I sell my love cheap, trade in sex for eight hours' sleep,
Sometimes break down, uncontrollably weep.

I need your good strong arms, to hold me like a good luck charm,
I put my lasting faith in loyalty and fidelity.
I do not ask for miracles or cures you can't deliver,
Every now and then just make me quiver,
Like you did in days of yore,
I may be broke but I am not poor,
As long as I have you by my side.
With me on this lonesome ride.

Not to pontificate, not to philosophize,
We may just have to downsize,
Tailor our dreams, take wine without cheese,
Our nest egg invested in fighting disease.
Patience, my dear, toughen up, kid,
It's hard being hitched to an invalid.

Though it's dark before the dawn,
Disease like a leech, it bites down and holds on.
Though the miracle sometimes comes too late,
Though I disappoint and I sink like a dead weight
And though it gets a tad bit queasy,
What God has joined together let no man tear apart,
I may be cheap, but I'm not easy.
And you will always have my heart.

-Bruce Potts
Copyright 2013
ALL RIGHTS RESERVED

Saturday, February 2, 2013

DO NOT CALL IT LIFE

DO NOT CALL IT LIFE

Spend your precious time on the run
From the sound of your inner voices.
Stay trapped in the box, you know the one,
Where you've locked away your choices.

Dance in your sad, sinister, self-defeating ruts.
Do not stop to be yourself, to be yourself takes guts.
Do not stop to think you might be lying through your teeth,
As you chomp at the bit of unbridled strife.
Hang on your door a green and crimson wreath.
Dance, but do not call it life.

The whirlwind will catch you someday,
Pathetic little liar,
Careful lest your pants catch fire.
The whirlwind will come and catch you off guard,
The hiding and deception are hard.
You join the ranks of other lost souls,
Who have prayed for redemption but been swallowed whole,
By the weight of their guilt and their basic desires,
That flame and die on the funeral pyres.

Run from yourself in your desperate shoes
When you can't let the real truth come shining through.
Like some pusher armed with mind numbing pills,
That are good to cure a myriad of ills.
To titillate the bloodstream, to dull those fleshly dreams.
If all else fails you can go in hock,
Try your hand at electric shock.
There's no way you can go too far,
To avoid being the man you are.

Spend your precious time on the run,
Find an unsuspecting woman to marry,
You are running out of time to tarry.
Then close your eyes and fantasize,
When it's time to consummate the marriage,
Of the tall dark men with the stars in their eyes.
And not the vows and the baby carriage.

You can lie to me and lie to your friends,
You can lie to your wife and try to make amends.
But you can never lie to yourself, though your future's a blur.
Such a shame the word gay was always bandied about as a slur,
Such a shame you learned to despise the thing you were.
Such a shame you heard their words and took them so to heart.
Those words they killed your spirit, right from the very start.
The gilded closet its promises dangles,
But soon like an albatross it cripples and strangles.

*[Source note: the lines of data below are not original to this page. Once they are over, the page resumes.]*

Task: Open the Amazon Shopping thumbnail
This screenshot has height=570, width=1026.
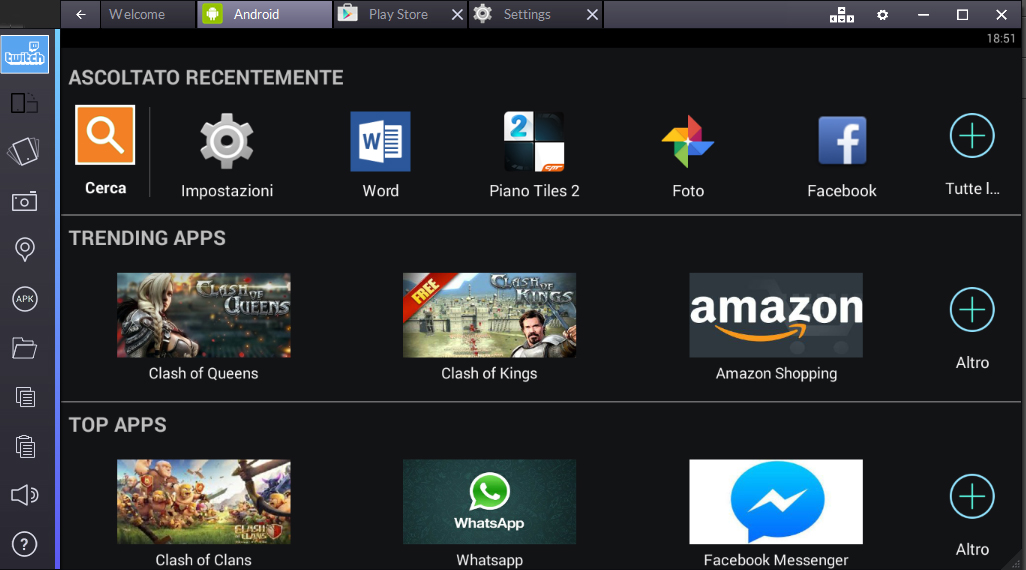Action: (x=776, y=315)
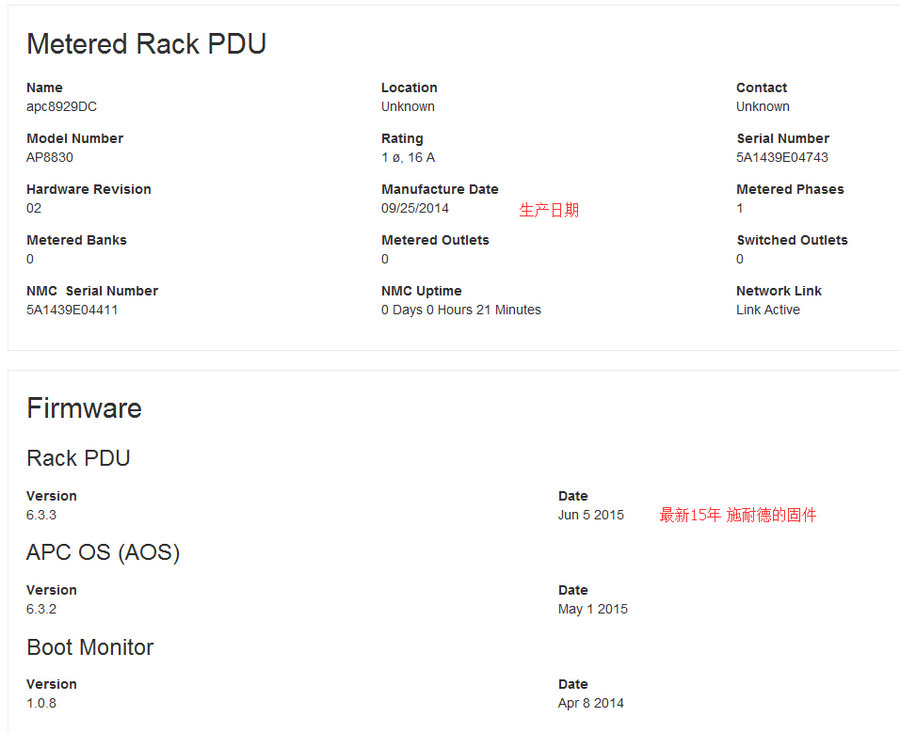The image size is (900, 733).
Task: Click the serial number 5A1439E04743
Action: [x=782, y=158]
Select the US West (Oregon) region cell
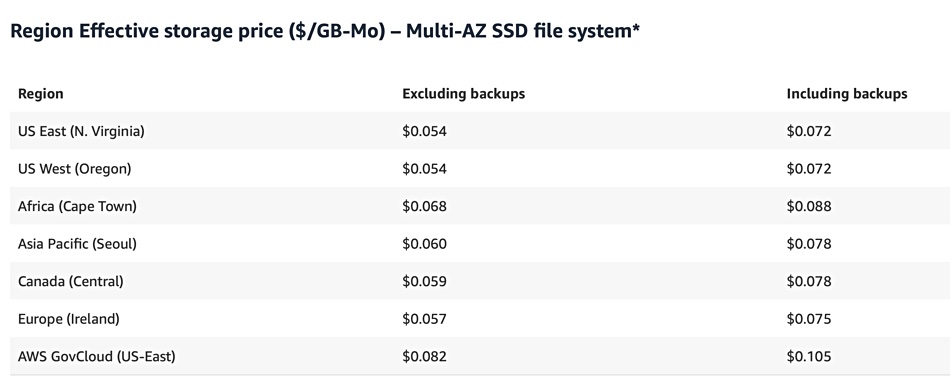The width and height of the screenshot is (950, 387). click(75, 168)
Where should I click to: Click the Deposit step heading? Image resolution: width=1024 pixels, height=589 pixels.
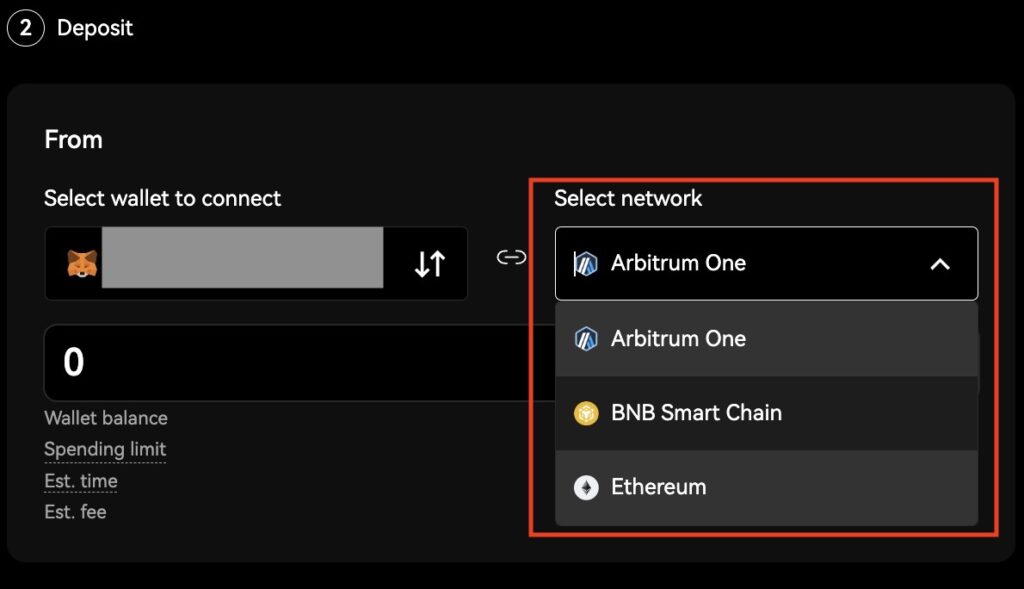pos(95,28)
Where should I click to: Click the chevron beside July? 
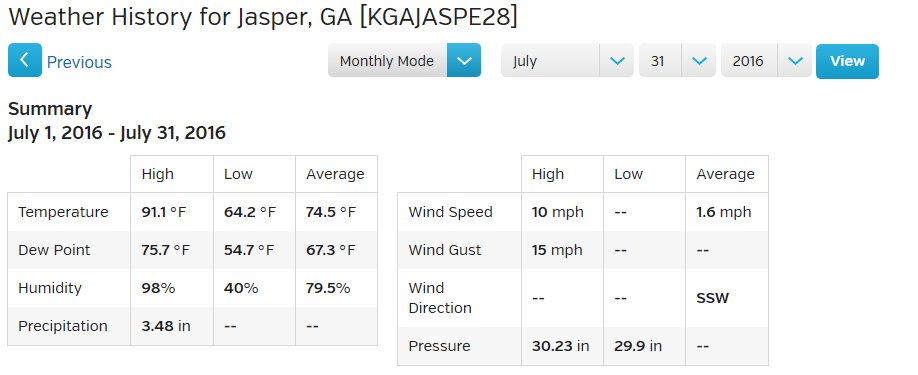tap(617, 60)
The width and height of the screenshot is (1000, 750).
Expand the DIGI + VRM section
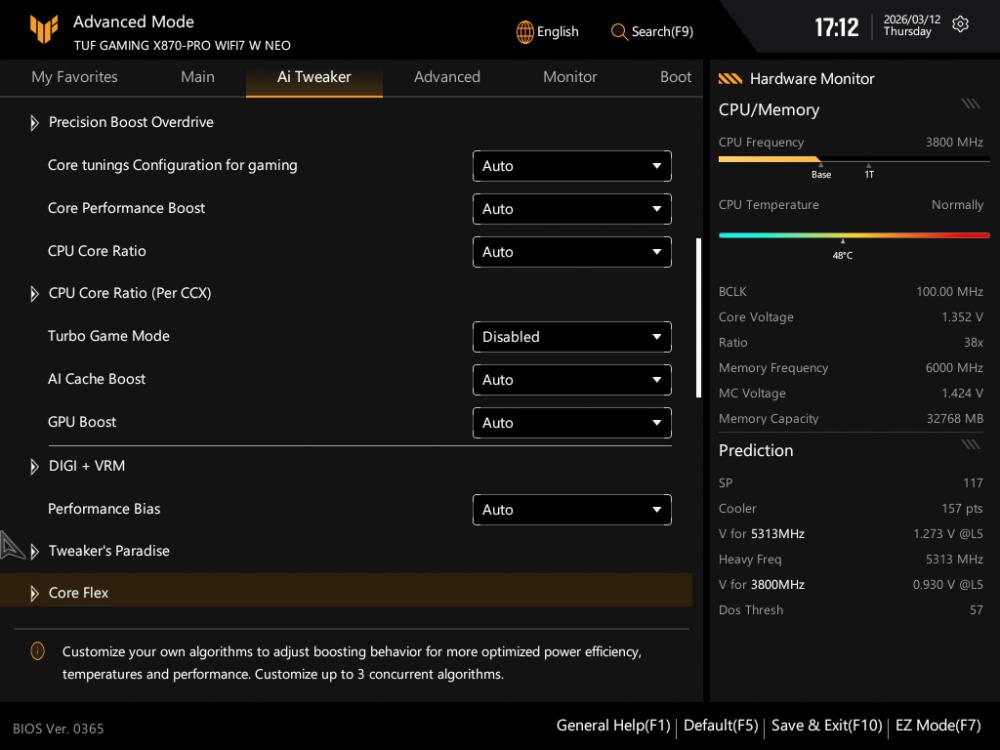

Such a shame your parents would hurl you from their home,
If they found it was another guy on the other end of the phone.
Such a shame they hate you for spilling precious seed,
That on your fondest hopes and dreams they only piss and feed.
Such a shame it has to be, but someday soon you know it's true,
There comes a day of reckoning when you're going to have to live for you.

Spend your precious time on the run,
Like a race horse startled by the fire of a gun.
You can still dance if you want to, in self-defeating circles,
All across this damn twinkling city.
But do not ask for pity, and do not call it life.

-Bruce Potts
Copyright 2013
ALL RIGHTS RESERVED

A poem originally simply called "Life" that I wrote in my college days as sort of an open letter to myself. I knew I was gay in my heart but had come out to no one at that point and had already unwittingly misled two women. This poem was sort of a cautionary letter I wrote to myself. I came out as a gay man shortly afterwards. I did a rewrite for 2013. The line about parents hurling you from their home does NOT apply to my very loving parents, but it does, sadly, apply to many gay men and women, even in this "enlightened" age.